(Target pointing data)
━━━━━━━━

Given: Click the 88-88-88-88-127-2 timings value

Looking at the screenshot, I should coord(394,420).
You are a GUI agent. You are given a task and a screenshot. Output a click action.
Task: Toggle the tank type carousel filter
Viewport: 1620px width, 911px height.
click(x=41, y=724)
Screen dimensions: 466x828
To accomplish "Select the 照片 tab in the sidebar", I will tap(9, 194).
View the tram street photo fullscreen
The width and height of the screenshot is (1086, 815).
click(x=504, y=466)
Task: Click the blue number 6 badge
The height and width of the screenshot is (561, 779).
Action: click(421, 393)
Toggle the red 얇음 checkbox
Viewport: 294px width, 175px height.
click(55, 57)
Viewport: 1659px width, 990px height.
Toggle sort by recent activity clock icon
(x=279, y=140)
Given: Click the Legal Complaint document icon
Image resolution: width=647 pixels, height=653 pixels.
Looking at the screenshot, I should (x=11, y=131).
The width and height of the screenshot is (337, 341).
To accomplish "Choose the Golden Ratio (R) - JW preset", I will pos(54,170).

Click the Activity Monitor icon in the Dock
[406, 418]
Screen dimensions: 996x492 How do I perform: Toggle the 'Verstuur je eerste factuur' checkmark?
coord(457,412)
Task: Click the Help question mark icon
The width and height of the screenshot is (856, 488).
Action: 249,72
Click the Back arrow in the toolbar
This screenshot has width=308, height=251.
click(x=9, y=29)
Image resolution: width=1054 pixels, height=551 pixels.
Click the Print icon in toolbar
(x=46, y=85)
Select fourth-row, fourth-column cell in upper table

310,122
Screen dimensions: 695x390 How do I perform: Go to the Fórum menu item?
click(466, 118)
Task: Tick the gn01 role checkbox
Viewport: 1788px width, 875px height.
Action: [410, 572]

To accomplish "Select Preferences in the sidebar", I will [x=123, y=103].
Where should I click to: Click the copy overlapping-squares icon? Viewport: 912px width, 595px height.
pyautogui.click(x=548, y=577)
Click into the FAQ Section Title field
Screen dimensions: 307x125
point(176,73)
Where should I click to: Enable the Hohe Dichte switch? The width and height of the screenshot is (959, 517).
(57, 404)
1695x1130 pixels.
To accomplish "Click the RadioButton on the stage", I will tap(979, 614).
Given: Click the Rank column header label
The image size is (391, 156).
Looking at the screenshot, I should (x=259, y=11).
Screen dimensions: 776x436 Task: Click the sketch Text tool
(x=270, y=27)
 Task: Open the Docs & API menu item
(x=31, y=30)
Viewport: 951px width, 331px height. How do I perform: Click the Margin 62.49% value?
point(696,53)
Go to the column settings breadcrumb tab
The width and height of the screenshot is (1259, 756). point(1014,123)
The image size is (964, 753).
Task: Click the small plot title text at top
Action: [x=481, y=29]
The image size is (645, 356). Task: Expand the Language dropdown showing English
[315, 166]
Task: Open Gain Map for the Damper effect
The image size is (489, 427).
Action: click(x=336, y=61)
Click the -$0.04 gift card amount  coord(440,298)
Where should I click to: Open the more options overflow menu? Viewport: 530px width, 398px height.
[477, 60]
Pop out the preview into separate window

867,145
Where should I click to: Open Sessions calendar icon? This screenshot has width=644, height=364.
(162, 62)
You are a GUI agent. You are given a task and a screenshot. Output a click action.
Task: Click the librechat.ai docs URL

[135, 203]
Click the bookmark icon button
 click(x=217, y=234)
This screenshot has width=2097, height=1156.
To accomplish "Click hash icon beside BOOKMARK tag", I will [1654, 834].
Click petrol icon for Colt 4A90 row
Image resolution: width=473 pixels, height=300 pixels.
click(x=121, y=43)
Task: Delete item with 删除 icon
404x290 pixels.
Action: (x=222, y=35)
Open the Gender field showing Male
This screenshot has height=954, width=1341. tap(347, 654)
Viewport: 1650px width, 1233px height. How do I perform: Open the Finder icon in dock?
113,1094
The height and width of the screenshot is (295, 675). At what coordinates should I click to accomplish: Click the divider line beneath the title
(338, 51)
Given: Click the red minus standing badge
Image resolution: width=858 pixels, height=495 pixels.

━━━━━━━━

* Challenge
Edit the rows so that "toolbar" reads "top bar" everywhere, leaving the rest untouched.

* Exercise result
Given: Click the 88-88-88-88-127-2 timings value

Looking at the screenshot, I should coord(394,420).
You are a GUI agent. You are given a task and a screenshot. Output a click action.
Task: Toggle the tank type carousel filter
Viewport: 1620px width, 911px height.
click(x=41, y=724)
Screen dimensions: 466x828
To accomplish "Select the 照片 tab in the sidebar", I will tap(9, 194).
View the tram street photo fullscreen
The width and height of the screenshot is (1086, 815).
click(x=504, y=466)
Task: Click the blue number 6 badge
The height and width of the screenshot is (561, 779).
Action: click(421, 393)
Toggle the red 얇음 checkbox
Viewport: 294px width, 175px height.
click(55, 57)
Viewport: 1659px width, 990px height.
Toggle sort by recent activity clock icon
(x=279, y=140)
Given: Click the Legal Complaint document icon
Image resolution: width=647 pixels, height=653 pixels.
Looking at the screenshot, I should (x=11, y=131).
The width and height of the screenshot is (337, 341).
To accomplish "Choose the Golden Ratio (R) - JW preset", I will pos(54,170).

Click the Activity Monitor icon in the Dock
[406, 418]
Screen dimensions: 996x492 How do I perform: Toggle the 'Verstuur je eerste factuur' checkmark?
coord(457,412)
Task: Click the Help question mark icon
The width and height of the screenshot is (856, 488).
Action: 249,72
Click the Back arrow in the top bar
This screenshot has width=308, height=251.
click(x=9, y=29)
Image resolution: width=1054 pixels, height=551 pixels.
Click the Print icon in top bar
(x=46, y=85)
Select fourth-row, fourth-column cell in upper table

310,122
Screen dimensions: 695x390 How do I perform: Go to the Fórum menu item?
click(466, 118)
Task: Tick the gn01 role checkbox
Viewport: 1788px width, 875px height.
Action: [410, 572]

To accomplish "Select Preferences in the sidebar", I will [x=123, y=103].
Where should I click to: Click the copy overlapping-squares icon? Viewport: 912px width, 595px height.
pyautogui.click(x=548, y=577)
Click into the FAQ Section Title field
Screen dimensions: 307x125
point(176,73)
Where should I click to: Enable the Hohe Dichte switch? The width and height of the screenshot is (959, 517).
(57, 404)
1695x1130 pixels.
To accomplish "Click the RadioButton on the stage", I will tap(979, 614).
Given: Click the Rank column header label
The image size is (391, 156).
Looking at the screenshot, I should (x=259, y=11).
Screen dimensions: 776x436 Task: Click the sketch Text tool
(x=270, y=27)
 Task: Open the Docs & API menu item
(x=31, y=30)
Viewport: 951px width, 331px height. How do I perform: Click the Margin 62.49% value?
point(696,53)
Go to the column settings breadcrumb tab
The width and height of the screenshot is (1259, 756). point(1014,123)
The image size is (964, 753).
Task: Click the small plot title text at top
Action: [x=481, y=29]
The image size is (645, 356). Task: Expand the Language dropdown showing English
[315, 166]
Task: Open Gain Map for the Damper effect
The image size is (489, 427).
Action: click(x=336, y=61)
Click the -$0.04 gift card amount  coord(440,298)
Where should I click to: Open the more options overflow menu? Viewport: 530px width, 398px height.
[477, 60]
Pop out the preview into separate window

867,145
Where should I click to: Open Sessions calendar icon? This screenshot has width=644, height=364.
(162, 62)
You are a GUI agent. You are given a task and a screenshot. Output a click action.
Task: Click the librechat.ai docs URL

[135, 203]
Click the bookmark icon button
 click(x=217, y=234)
This screenshot has width=2097, height=1156.
To accomplish "Click hash icon beside BOOKMARK tag", I will [1654, 834].
Click petrol icon for Colt 4A90 row
Image resolution: width=473 pixels, height=300 pixels.
click(x=121, y=43)
Task: Delete item with 删除 icon
404x290 pixels.
Action: (x=222, y=35)
Open the Gender field showing Male
This screenshot has height=954, width=1341. tap(347, 654)
Viewport: 1650px width, 1233px height. How do I perform: Open the Finder icon in dock?
113,1094
The height and width of the screenshot is (295, 675). At what coordinates should I click to accomplish: Click the divider line beneath the title
(338, 51)
Given: Click the red minus standing badge
Image resolution: width=858 pixels, height=495 pixels.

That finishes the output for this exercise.